Musste seine Karriere im Sommer 2021 wegen der Altersbeschränkung beenden: Schiedsrichter Manuel Gräfe. Foto: Axel Heimken/dpa
Musste seine Karriere im Sommer 2021 wegen der Altersbeschränkung beenden: Schiedsrichter Manuel Gräfe. Foto: Axel Heimken/dpa

Wieder einmal standen am Wochenende die Schiedsrichter in der Kritik. Ex-Referee Manuel Gräfe sieht den DFB in der Verantwortung und schlägt Urs Meier für einen Neustart vor.

Nach den Schiedsrichter-Fehlentscheidungen am Bundesliga-Wochenende wird die Kritik immer größer – auch am Deutschen Fußball-Bund.

Der frühere Top-Referee Manuel Gräfe macht eine jahrelange Fehlentwicklung im DFB für die Fehler verantwortlich und fordert einen „Neustart“.

Rekord-Nationalspieler Lothar Matthäus schlägt nach „Entscheidungen, die so einfach nicht mehr zu akzeptieren sind“, ehemalige Profi-Fußballer als Unterstützung für den Video-Assistenten vor. Der DFB hatte selbst Fehler der Unparteiischen in zwei Partien eingeräumt.

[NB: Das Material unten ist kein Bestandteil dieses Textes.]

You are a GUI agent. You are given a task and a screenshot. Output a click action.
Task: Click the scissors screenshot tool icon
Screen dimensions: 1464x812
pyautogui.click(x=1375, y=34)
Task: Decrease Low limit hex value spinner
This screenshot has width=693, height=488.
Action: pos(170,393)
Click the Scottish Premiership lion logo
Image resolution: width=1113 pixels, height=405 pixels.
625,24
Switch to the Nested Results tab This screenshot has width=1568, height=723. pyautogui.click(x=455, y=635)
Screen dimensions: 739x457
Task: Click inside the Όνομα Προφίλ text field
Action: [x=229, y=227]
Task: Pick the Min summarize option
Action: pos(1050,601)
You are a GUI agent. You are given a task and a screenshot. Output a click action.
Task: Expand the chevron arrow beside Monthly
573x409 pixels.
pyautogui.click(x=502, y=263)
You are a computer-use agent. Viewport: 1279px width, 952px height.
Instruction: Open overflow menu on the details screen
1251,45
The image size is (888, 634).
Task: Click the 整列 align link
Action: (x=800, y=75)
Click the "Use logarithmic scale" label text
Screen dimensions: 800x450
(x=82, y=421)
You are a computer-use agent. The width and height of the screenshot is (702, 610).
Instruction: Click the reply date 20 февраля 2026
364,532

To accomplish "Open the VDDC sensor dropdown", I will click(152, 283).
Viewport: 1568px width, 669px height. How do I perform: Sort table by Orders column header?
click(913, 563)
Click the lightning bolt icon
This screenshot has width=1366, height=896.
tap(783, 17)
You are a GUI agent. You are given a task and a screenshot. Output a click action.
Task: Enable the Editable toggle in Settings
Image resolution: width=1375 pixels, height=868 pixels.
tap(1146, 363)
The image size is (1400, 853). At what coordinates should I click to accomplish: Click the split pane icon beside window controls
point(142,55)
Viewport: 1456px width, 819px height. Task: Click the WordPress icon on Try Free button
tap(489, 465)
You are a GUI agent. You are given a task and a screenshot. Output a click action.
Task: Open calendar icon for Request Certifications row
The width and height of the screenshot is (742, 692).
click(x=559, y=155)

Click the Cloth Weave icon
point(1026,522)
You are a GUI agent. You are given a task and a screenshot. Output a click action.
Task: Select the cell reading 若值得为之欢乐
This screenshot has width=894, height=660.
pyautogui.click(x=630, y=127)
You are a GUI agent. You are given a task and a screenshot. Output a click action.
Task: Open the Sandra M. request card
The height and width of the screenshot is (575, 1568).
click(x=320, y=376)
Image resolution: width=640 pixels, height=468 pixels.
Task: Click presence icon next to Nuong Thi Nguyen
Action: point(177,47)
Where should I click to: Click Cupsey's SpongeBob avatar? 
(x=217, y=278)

Gräfe: „Zeit die Verantwortungsfrage zu stellen“

Am Samstag hatte wieder einmal die Rolle des Video-Assistenten in der Bundesliga für Kritik gesorgt. Beim Topspiel zwischen dem FC Bayern und Borussia Dortmund (3:1) griff der VAR nach einem elfmeterwürdigen Foul von Benjamin Pavard gegen BVB-Profi Jude Bellingham nicht ein.

Beim 2:1-Sieg des 1. FC Union bei RB Leipzig meldete indes der Video-Assistent einen Tritt von Leipzigs Nordi Mukiele gegen den Berliner Niko Gießelmann, der Schiedsrichter revidierte seine Entscheidung aber nicht. Videobeweis-Projektleiter Jochen Drees erklärte in einer DFB-Mitteilung am Montag ein, dass in beiden Fällen falsch entschieden worden war.

DFB-Schiedsrichter-Chef Lutz-Michael Fröhlich nahm die Referees vor dem Saisonfinale derweil in die Pflicht. „Wir werden an den letzten drei Spieltagen in der Vorbereitung noch intensiver mit den angesetzten Schiedsrichtern arbeiten und auf die möglichen Fehlerquellen hinweisen, vor allem aber auch, um ihnen Ruhe und Sicherheit für ihre Spieleinsätze zu vermitteln“, sagte Fröhlich.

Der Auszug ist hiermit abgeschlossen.